Nov 5, 2002

OK, so Saathiya is out and is not making too much of an impact. I've always had a bad feeling about it right from the word go. Or rather from the word "Saathiya". I didn't quite like that, especially for a remake of something beautifully titled Alaipayuthé, which for many Tamilians is very familiar, being the name of a famous krithi composed by Oothukadu Venkata Subbier as a paean to Lord Krishna.
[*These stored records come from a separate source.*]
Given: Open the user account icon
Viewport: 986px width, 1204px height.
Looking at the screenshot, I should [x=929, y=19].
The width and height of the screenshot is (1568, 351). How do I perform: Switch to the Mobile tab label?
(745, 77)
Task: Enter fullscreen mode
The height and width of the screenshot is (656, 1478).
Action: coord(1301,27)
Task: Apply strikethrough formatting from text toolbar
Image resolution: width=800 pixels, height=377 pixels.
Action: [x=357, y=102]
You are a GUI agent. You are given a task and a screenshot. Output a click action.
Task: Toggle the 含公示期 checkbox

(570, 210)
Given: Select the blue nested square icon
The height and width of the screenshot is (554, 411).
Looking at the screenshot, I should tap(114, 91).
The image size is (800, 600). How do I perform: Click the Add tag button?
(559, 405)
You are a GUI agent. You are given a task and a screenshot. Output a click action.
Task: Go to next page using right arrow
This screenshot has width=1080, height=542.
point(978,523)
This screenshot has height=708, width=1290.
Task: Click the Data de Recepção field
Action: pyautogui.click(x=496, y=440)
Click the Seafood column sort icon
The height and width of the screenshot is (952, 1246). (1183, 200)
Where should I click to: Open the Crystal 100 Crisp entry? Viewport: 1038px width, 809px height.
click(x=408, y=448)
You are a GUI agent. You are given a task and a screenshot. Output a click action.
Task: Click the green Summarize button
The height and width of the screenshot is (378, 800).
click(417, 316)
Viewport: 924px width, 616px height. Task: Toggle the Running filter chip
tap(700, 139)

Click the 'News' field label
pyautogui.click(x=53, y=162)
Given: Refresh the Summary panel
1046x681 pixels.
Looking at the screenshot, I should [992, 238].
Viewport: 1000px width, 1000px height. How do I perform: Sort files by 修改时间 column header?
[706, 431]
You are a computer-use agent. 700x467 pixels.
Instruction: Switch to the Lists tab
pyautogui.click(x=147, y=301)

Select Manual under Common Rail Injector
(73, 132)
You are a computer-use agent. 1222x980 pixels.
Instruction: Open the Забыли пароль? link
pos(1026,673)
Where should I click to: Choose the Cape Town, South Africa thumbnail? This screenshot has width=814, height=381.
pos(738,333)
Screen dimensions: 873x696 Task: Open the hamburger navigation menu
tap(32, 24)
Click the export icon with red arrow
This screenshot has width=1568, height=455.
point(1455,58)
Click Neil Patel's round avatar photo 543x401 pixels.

Alaipayuthé had some great songs, but hearing that most songs in Saathiya were to be remade from the original, I didn't think it was going to be a good idea, based purely on past experience. I can't think of too many songs that scored well in remakes, in either South to North or vice versa. It's usually because the lyrics don't gel at all. If the songs of Bombay, Roja did well, they were probably because the lyrics didn't at least take away from the music. But in Saathiya, that's exactly what seems to happen. And what's worse, it happens to the cult Pachai Niramé. Believe me, this is a great song! And to know why, one needs to watch the song along with hearing it. It is probably one of the best songs *ever* filmed, with Mani Ratnam's trademark slow-motion choreography, the amazing visual treat swaying in step to some stunningly creative lyrics by Vairamuthu embellishing the music. It simply makes you rave, really (and knowing what the lyrics mean makes a huge difference).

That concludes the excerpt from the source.